What is a head-note in a statistical table and where is it placed?
A head-note in a statistical table is a short statement, usually placed in brackets just below the title, that gives the unit of measurement or any general qualification applying to the entire table — for example '(in tonnes)', '(₹ in crores)' or '(figures rounded to nearest hundred)'. NCERT Class 11 Statistics Chapter 4 Part 1 explains that the head-note prevents repetition of units in every cell and avoids confusion when a reader interprets the data. If different parts of the table use different units, those units are placed inside individual captions or as footnotes instead.
How do you classify statistical tables in NCERT Class 11?
NCERT Class 11 Statistics Chapter 4 Part 1 classifies tables on three bases. By purpose: general-purpose (reference) tables that present data without focus, versus special-purpose (summary) tables that highlight a specific finding. By originality: original tables containing primary data versus derivative tables based on secondary computations. By construction: simple tables presenting one characteristic, double tables with two characteristics, three-way tables with three characteristics, and complex (manifold) tables with many characteristics shown together. The choice of classification depends on the depth of analysis needed for the dataset.
What is a stub in a statistical table in NCERT Class 11 Statistics?

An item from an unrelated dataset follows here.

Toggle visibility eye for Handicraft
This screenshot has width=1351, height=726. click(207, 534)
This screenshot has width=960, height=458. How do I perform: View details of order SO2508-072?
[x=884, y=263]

The stub of a statistical table is the column on the extreme left that contains the row headings, identifying what each row represents. NCERT Class 11 Statistics Chapter 4 Part 1 explains that the stub is to rows what the caption is to columns. A good stub uses short, clear labels, arranges entries in a logical order (alphabetical, chronological, or magnitude), and may include sub-stubs for further breakdown. Together with the captions at the top, the stub on the left frames the body of the table so that any cell can be uniquely identified by its row-and-column reference.
Why is a source note important in a statistical table?
A source note placed below a statistical table identifies the original source of the data — for example NSSO Round 75, RBI Annual Report 2023, or Census of India 2011 — and is essential for credibility, traceability and academic honesty. NCERT Class 11 Statistics Chapter 4 Part 1 stresses that secondary data without a source citation is unverifiable and unusable for serious analysis. The source note also lets readers find more detail, check definitions, and assess whether the data is fit for their own purpose. A footnote may follow to clarify specific cells, revisions or methodology changes.